### PASSAGE RETENU
++++

Une autre façon d’opérer consiste à faire de la magie un acte fondateur oublié dont il ne reste quasiment aucune trace dans le contexte de jeu. De fait, la magie offerte aux PJ n’est pas comparable à celle, ancienne et mythique, qui a forgé le monde. Cette solution affranchit le concepteur de devoir justifier de l’existence de formes de magie ou de phénomènes exceptionnels attendu qu’ils sont issus d’un autre âge. Indirectement, cette puissance peut faire l’objet d’une quête ou d’une aventure dans laquelle il faudra soit la domestiquer soit la détruire.

Ce concept peut même être poussé plus loin en considérant qu’il n’existe plus aucune forme de magie à part celle qui a forgé le monde et ses phénomènes. De fait, les personnages ne sont exceptionnels que dans la mesure où ils sont capables de la comprendre et d’en domestiquer certains aspects sans que cela ressemble en quoi que ce soit à des pouvoirs surnaturels. Dans ce cas de figure, l’élaboration d’un système de magie n’a que peu de sens. Du reste, un monde ayant été ainsi créé ne véhicule plus que des mythes et des croyances à propos de ces anciennes puissances dont elle put garder la trace dans différents cultes et religions mais n’ayant pas formaté la société autrement que par ce biais.

C’est de cette façon que l’on peut voir la Terre alternative proposée dans l’Appel de Cthulhu où l’usage de magie est à la fois rare, dangereux et loin de refléter la puissance des forces occultes qu’elle côtoie. Les entités qui se sont disputées la planète Terre bien avant que le singe n’apparaisse n’ont laissé que des mythes et des légendes impies que seuls les plus fous peuvent croire et que seuls les plus déterminés d’entre eux peuvent rendre réels. Aucune magie n’est en mesure de retenir ou de dominer ces forces antiques.

++++

### TRAVAIL DEMANDÉ
Rendez en anglais cette phrase du passage retenu : « Dans ce cas de figure, l’élaboration d’un système de magie n’a que peu de sens. » Le matériel qui suit est sans rapport avec le passage retenu.

### EXTRAIT SOURCE
++++

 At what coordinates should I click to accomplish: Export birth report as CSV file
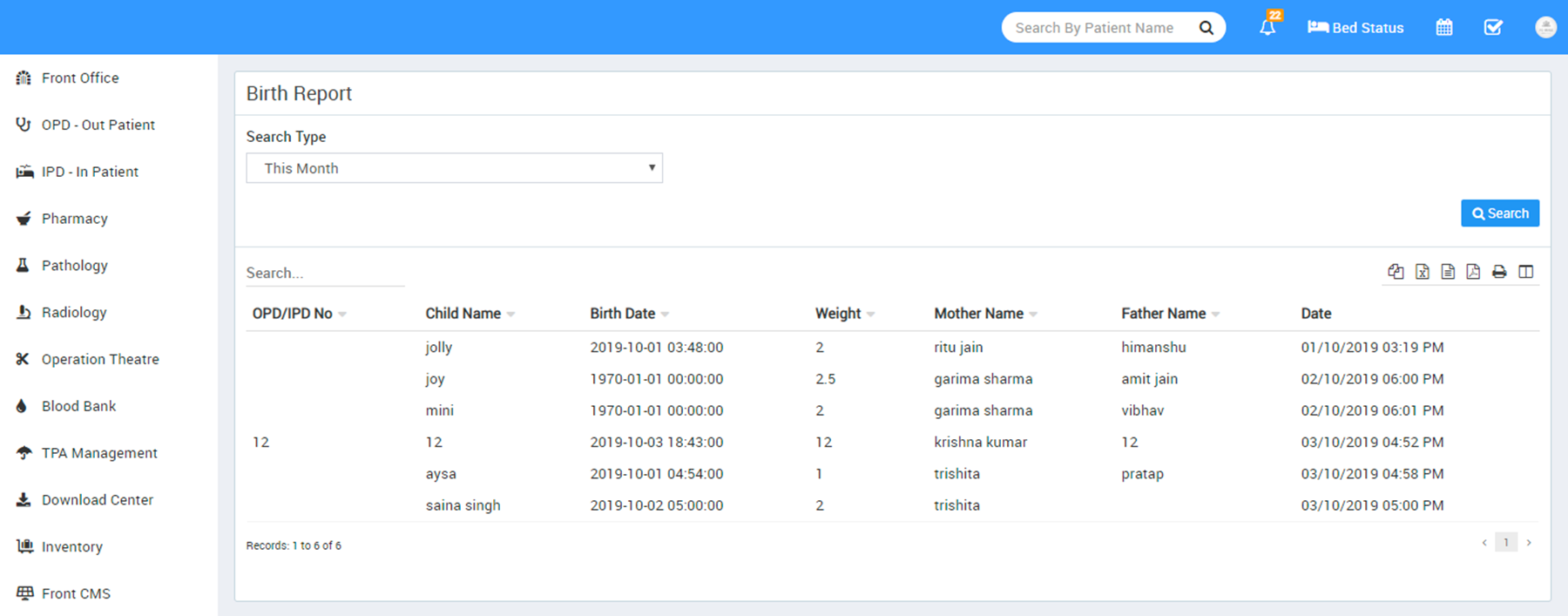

++++

### RÉPONSE RÉDIGÉE
In this scenario, designing a magic system makes little sense.